External hire premium

Methods

Where the data comes from, how the sample was built, and what was controlled. All public, all reproducible.

Principle

Public data, frozen sample, controls before claims.

Every input is a public filing or a public price. No licensed database is required. The sample was fixed before any financial data was collected, so the rules could not be tuned to the result. The strong claims are the ones that survive controls.

Data sources

Four public feeds

  • Pay. SEC proxy statements (DEF 14A), summary compensation table
  • Operating performance. SEC XBRL company facts, for ROA
  • Stock performance. Public daily prices, for TSR
  • Membership. Point-in-time S&P 500, so no survivor bias

Sample construction

611 transitions

Every classified S&P 500 CEO change from 2010 to 2022: 453 internal and 158 external, a 25.9% external rate. A further 149 transitions were excluded by pre-set rules. The classification was frozen before enrichment.

Measures

Pay, stock, operating, tenure

Premium is the log ratio of new to departing pay. Stock performance is market-adjusted TSR. Operating performance is ROA, net income over total assets. Tenure is time in the job to departure.

Controls and tests

What was held constant

Robust (HC1) standard errors throughout. Controls for firm size, year, and two-digit industry. Returns are read in event time, so a window can be set after the hire. Tenure uses survival models built from the full transition chain.

Reproducibility

No licensed database

The whole pipeline runs from free sources.

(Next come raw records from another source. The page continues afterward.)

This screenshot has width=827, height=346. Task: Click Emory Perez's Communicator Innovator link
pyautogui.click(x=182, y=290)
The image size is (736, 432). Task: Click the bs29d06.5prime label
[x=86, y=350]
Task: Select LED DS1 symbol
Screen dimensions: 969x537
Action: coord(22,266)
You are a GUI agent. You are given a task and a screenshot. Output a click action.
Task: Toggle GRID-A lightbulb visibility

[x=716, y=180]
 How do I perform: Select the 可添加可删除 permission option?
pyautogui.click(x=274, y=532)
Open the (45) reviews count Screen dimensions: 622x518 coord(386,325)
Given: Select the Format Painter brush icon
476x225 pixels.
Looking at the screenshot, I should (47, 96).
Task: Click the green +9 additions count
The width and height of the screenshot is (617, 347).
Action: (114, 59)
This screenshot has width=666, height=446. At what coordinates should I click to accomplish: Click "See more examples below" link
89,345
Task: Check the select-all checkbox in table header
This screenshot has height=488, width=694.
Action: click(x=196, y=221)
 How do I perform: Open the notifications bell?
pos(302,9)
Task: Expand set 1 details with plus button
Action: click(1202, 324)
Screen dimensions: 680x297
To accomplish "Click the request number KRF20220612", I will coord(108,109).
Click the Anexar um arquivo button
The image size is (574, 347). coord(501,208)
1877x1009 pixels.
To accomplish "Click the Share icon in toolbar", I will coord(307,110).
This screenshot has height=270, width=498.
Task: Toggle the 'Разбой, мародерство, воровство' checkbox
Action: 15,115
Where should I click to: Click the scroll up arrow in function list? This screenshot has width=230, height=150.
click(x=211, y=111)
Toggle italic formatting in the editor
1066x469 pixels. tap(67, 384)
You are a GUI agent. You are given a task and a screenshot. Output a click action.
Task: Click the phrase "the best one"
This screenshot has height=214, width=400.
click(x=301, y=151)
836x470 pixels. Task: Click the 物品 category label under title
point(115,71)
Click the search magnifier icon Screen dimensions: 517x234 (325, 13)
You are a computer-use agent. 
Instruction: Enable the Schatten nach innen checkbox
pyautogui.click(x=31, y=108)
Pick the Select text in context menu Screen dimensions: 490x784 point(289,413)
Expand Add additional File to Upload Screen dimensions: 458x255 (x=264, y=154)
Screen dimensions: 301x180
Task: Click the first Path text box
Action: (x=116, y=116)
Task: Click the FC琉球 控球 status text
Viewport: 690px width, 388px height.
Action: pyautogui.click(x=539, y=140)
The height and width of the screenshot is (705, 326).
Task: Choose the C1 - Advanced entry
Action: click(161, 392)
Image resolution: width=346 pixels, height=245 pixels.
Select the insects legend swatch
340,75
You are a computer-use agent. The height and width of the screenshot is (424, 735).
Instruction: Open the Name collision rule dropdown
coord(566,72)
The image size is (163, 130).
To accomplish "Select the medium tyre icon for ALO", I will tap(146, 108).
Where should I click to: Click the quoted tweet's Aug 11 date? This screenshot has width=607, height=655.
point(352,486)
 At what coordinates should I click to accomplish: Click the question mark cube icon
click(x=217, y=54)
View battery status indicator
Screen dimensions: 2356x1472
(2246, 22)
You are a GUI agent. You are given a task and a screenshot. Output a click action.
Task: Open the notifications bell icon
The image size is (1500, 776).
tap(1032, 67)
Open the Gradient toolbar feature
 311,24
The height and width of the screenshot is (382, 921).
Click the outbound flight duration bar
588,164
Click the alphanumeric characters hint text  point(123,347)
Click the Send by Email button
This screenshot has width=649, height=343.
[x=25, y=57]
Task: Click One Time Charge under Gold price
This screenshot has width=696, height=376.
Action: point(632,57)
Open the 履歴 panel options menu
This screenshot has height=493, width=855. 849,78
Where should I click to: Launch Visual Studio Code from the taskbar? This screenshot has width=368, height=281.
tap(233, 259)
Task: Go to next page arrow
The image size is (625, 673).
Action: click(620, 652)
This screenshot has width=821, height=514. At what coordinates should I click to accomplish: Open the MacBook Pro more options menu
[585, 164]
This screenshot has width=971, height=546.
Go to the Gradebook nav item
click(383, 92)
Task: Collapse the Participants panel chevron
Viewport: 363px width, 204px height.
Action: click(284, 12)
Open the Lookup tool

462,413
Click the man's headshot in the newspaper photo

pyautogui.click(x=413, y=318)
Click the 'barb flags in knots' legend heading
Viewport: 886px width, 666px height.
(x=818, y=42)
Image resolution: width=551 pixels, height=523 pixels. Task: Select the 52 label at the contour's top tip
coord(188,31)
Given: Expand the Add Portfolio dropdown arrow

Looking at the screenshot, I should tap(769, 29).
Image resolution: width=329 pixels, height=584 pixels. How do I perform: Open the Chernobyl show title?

Collect once, commit the snapshot files, and the analysis runs from one script. The code and the snapshots are in the repository.

Coverage and limits

What the data can and cannot carry

  • Pay. 240 transitions with both new and departing pay. The premium estimate is limited by this coverage, not by the sample size.
  • Operating performance. 461 transitions with pre and post ROA.
  • Stock performance. 443 transitions with computed TSR.
  • Imprecision is structural. Pay is heavy-tailed, so the median is stable and the mean is noisy. Adding recovered cases loosened the estimate rather than tightening it, so the clean estimate was kept and the sample was not padded to chase a p-value.